What is needed is an exact copy of the records, with the images left out.

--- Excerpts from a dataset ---
════════════════════
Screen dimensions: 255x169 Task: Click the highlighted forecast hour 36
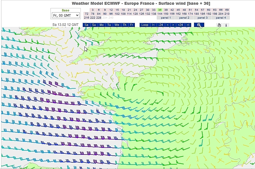160,10
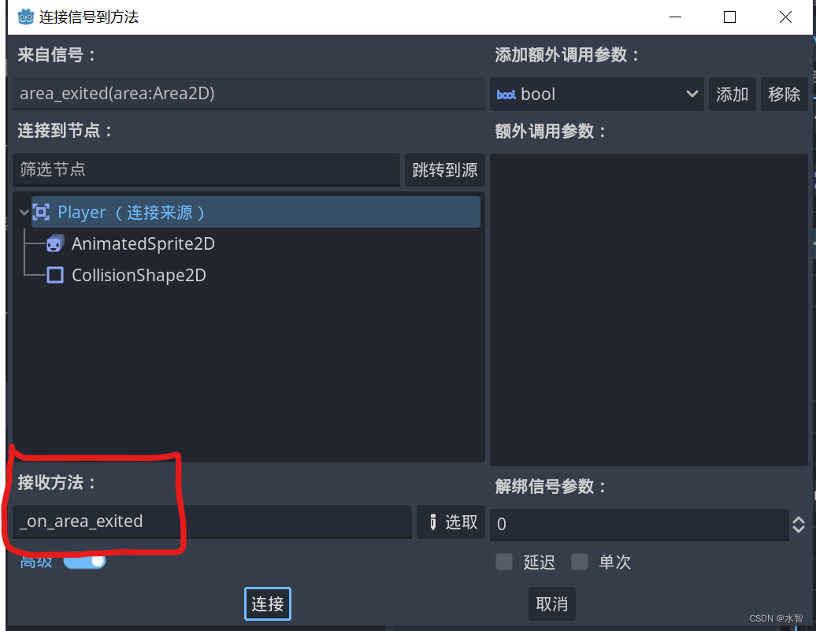Click the unbind signal arguments stepper arrows
Image resolution: width=816 pixels, height=631 pixels.
coord(799,525)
════════════════════
--- REPLY TO THE EXERCISE ---
Screen dimensions: 255x169 Task: Click the highlighted forecast hour 36
160,10
Click the unbind signal arguments stepper arrows
Image resolution: width=816 pixels, height=631 pixels.
coord(799,525)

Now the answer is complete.